Jack should balance the needs and requests of Euro bank by examining the interests of the investors. Decisions made in relation with strategies to be undertaken by the Euro Bank should be those which address interest’s majority of the investors. In the case where the needs and requests of the Euro Bank do not seem to address interests of the majority of investors, Jack should seek opinion of the majority of the LPs together with their principals who should assist in arriving at a decision which is fair to everyone. 5b) Would he be faced with a flood of defaults and withdrawal requests if he were to treat EuroBank gently?
Yes, Jack Draper would be faced with a flood of defaults and withdraw requests if he treated the Euro Bank issues gently. This is because the fund had full support and commitment of its LPs and investors and any action to alter their investment would be received negatively. Also most of the LPs disliked each other and in case of any issue affecting their investment would explode causing some members to withdraw their investment commitment and hence lead to the downfall of the fund (Sorensen, 2014). 5c) What fiduciary duty did he owe to the non-defaulting LPs in BAFII and BAFIII that had apparently managed their finances more prudently than EuroBank?
Jack Draper owed to the non-defaulting LPs in BAF II and BAF III right to ensure that their funds were well managed. He himself was liable for any action that would negatively affect their interests. He should therefore ensure that in any action undertaken, interests of LPs are withheld upright. 5d) Would the GPs risk breaching the limited partner agreements to implement EuroBanks’s proposal? (Page 2 of the case states, GPs of BAF II have some discretion over enforcement of the forfeiture provision)

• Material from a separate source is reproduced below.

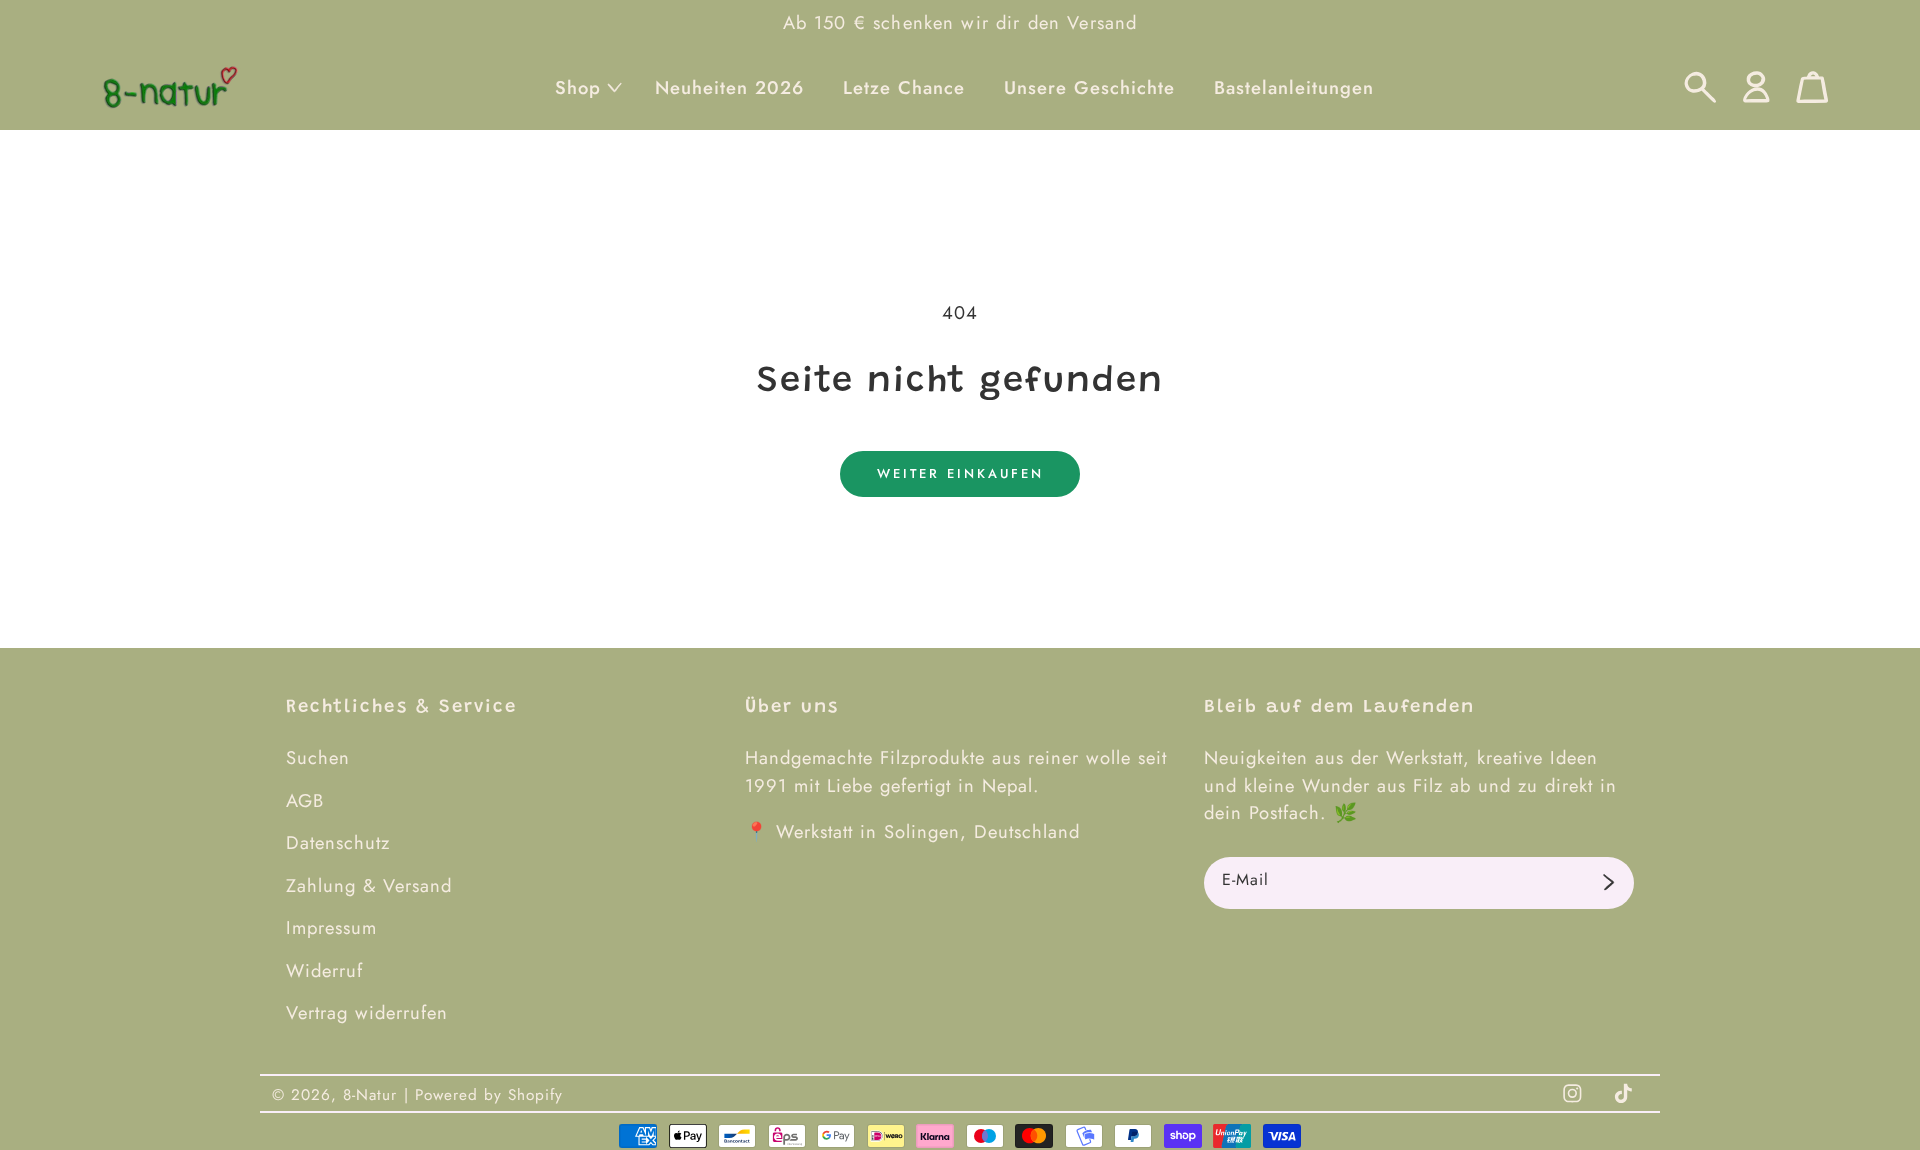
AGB (305, 800)
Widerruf (324, 970)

Yes, It would be GPs’ risk of breaching the LPs agreements if Euro Bank’s proposal was implemented. The Euro Bank’s proposal had not been incorporated in the Limited Partnerships agreements. It therefore did not have any right to be implemented. In case where Euro Bank’s proposal was the only solution available to secure LP’s funds, it would have been mandatory that the limited partner agreements would be corrected in order to provide a clause which would allow the Euro Bank proposal to be implemented. No clause existed and therefore implementing Euro Bank’s proposal would be a direct breach of the limited partner’s agreements.
REFERENCES:
Acharya, V. V. (2013). Corporate governance and value creation: Evidence from private equity. Review of Financial Studies, , 26(2), 368-402. Huther, N. R.-W. (2015). Paying for performance in private equity: evidence from management contracts. Duke University. Sensoy, B. A. (2014). Limited partner performance and the maturing of the private equity industry. Journal of Financial Economics, , 112(3), 320-343. Sorensen, M. W. (2014). Valuing private equity. Review of Financial Studies, , 27(7), 1977-2021.